Mit „Into the Hairy“ der israelischen L-E-V Dance Company war beim Bregenzer Frühling eine gefühlvolle Tanzwelt zu erleben.
Zum Plätschern von Wassertropfen erscheinen die Tänzerinnen und Tänzer aus der Dunkelheit – ineinander verwoben und gehüllt in am Körper anliegende Catsuits, in denen sich die Gliedmaßen im Takt der elektronischen Musik von den Individuen lösen und als Teil einer Einheit zusammenfinden.

Körperliche Präzision
In „Into the hairy“ wird das Publikum hineingezogen in einen Tanz, der verführerisch die Emotionen durchlebt und durch präzise ruckartige sowie fließende Bewegungen träumerisch vom Leben erzählt. Im pulsierender Takt formieren sich die Tänzerinnen und Tänzer zu weltfernen Formationen und fesseln mit einer bemerkenswerten Stabilität in ihrer Verbindung. Sharon Eyals Choreografie entsteht aus dem Inneren dieser Kollaboration heraus und holt das Körperliche auf eine ganz subtile dynamische Weise auf die Oberfläche, wo selbst die kleinsten Bewegungselemente im Gefüge der anderen Körper mit großer Dramatik wirken.

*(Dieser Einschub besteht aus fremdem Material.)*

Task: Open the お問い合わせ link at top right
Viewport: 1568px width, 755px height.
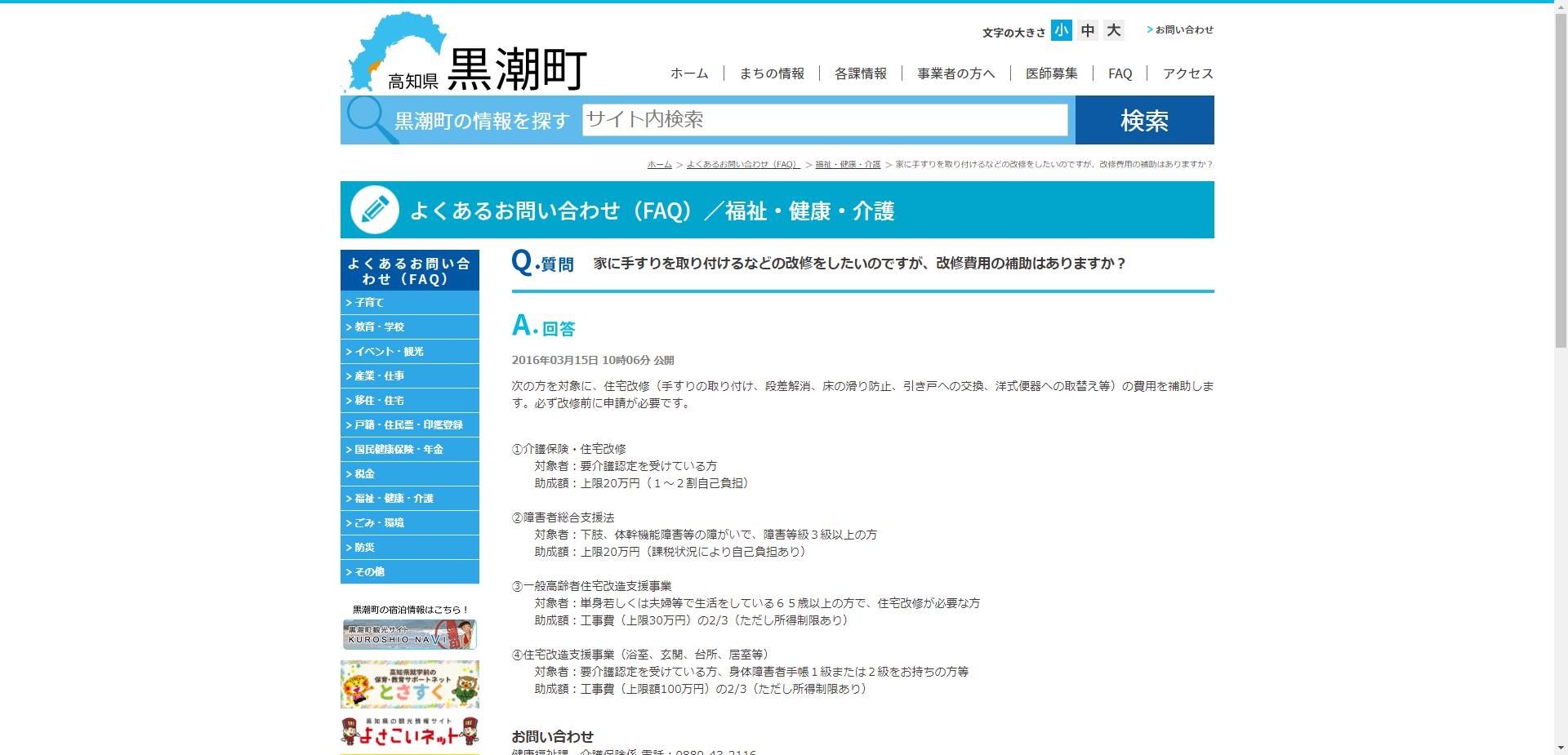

Auf das Wesentliche reduziert bringt die Performance die Fragilität menschlicher Gefühle zum Ausdruck, denen man sich in ihrer tiefen Sinnlichkeit nicht entziehen kann. Am Samstag war die 1971 in Jerusalem geborene Choreografin Sharon Eyal mit ihrer zusammen mit Gai Behar 2013 gegründeten L-E-V Dance Company im Festspielhaus Bregenz zu erleben. Mit ihrem innovativen und charakteristischen Stil, der die Grenzen des zeitgenössischen Tanzes auslotet, waren sie in über 200 Produktionen auf der ganzen Welt zu sehen. Sharon Eyal gilt als eine der gefragtesten Choreografinnen der Gegenwart. Sie begann ihre Tanzkarriere bei der legendären Batsheva Dance Company, wo sie auch mehrere Jahre lang als künstlerische Assistentin des israelischen Choreografen Ohad Naharin tätig war.

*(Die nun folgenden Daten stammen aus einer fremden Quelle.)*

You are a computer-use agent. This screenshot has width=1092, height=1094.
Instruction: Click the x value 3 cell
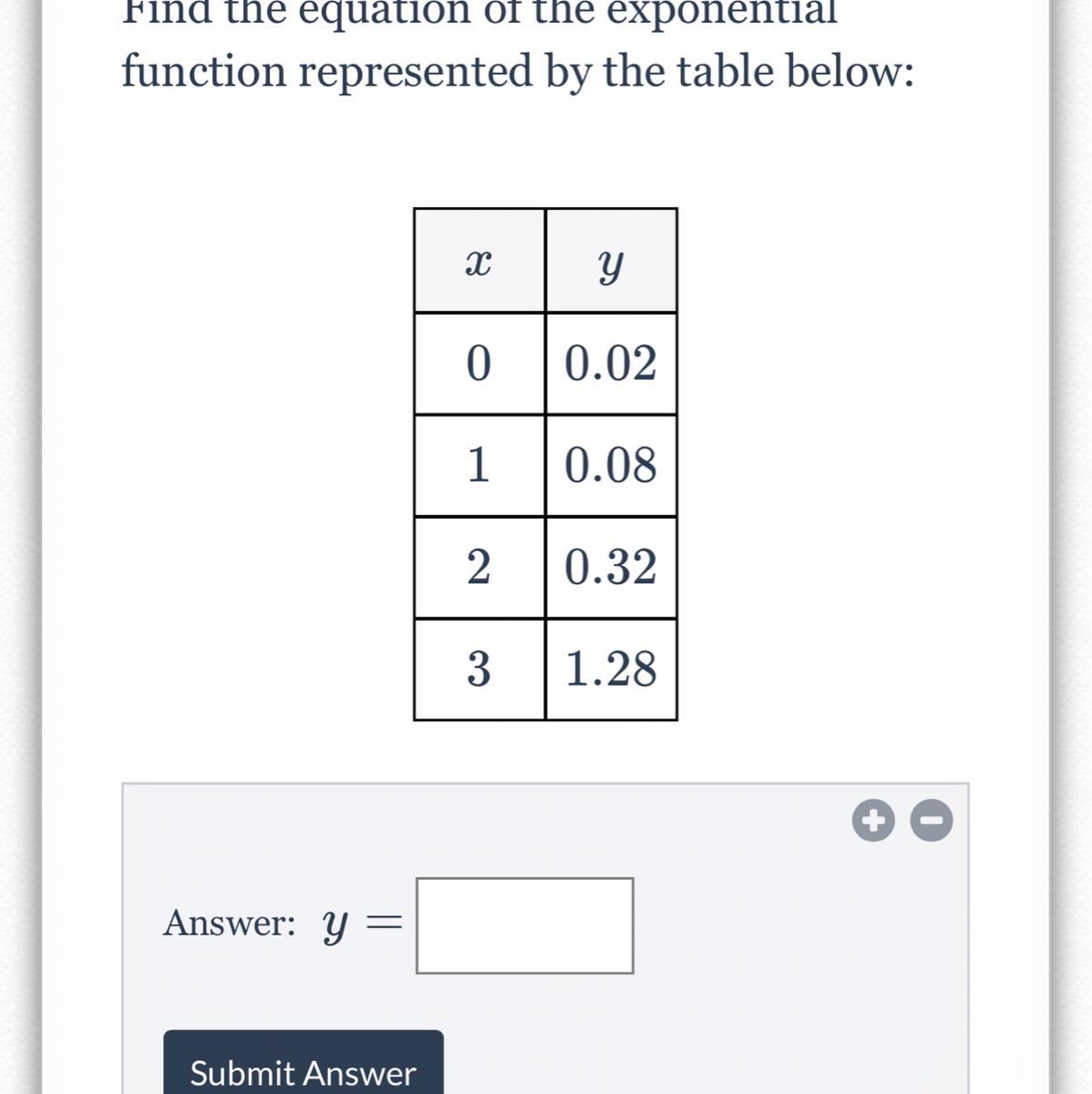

Überirdisch und bedrohlich
Gnadenlos wie Hyänen streifen die Tänzerinnen und Tänzer um die jeweils anderen, bewegen feinsinnig durch die Phasen des Lebens und formieren sich darüber hinaus in mehreren Schichten aus Gliedmaßen zu animalisch überirdischen Wesen, wo jede Individualität sich zu einer gemeinsamen körperlichen Kraft zusammensetzt.
Im roten Licht verfallen die langen schlanken Körper bedrohlich zu Skelette, die Bewegungen verschmelzen Formen aus der Clubkultur mit denen des klassischen Balletts zu einem verblüffenden Hybrid, in denen sich die ineinander fließenden Körper behutsam voneinander lösen und sich wie Magnete wieder ineinander neu organisieren. In einer düsteren Atmosphäre scheinen die Tänzerinnen und Tänzer wie in Trance gehüllt von Raum, Licht (Alon Cohen) und Musik (Koreless alias Lewis Roberts) in vielen kurzen Szenen Emotionen und Lebenszyklus von Lebewesen zu durchdringen. Betont wird der Körperausdruck durch die Kostüme von Diors Chefdesignerin Maria Grazia Chiuri. Mit Begeisterungsrufen und einem langen Applaus bedankte sich das Publikum von dieser hypnotischen und 50 Minuten lang durchgehenden spannungsgeladenen Performance.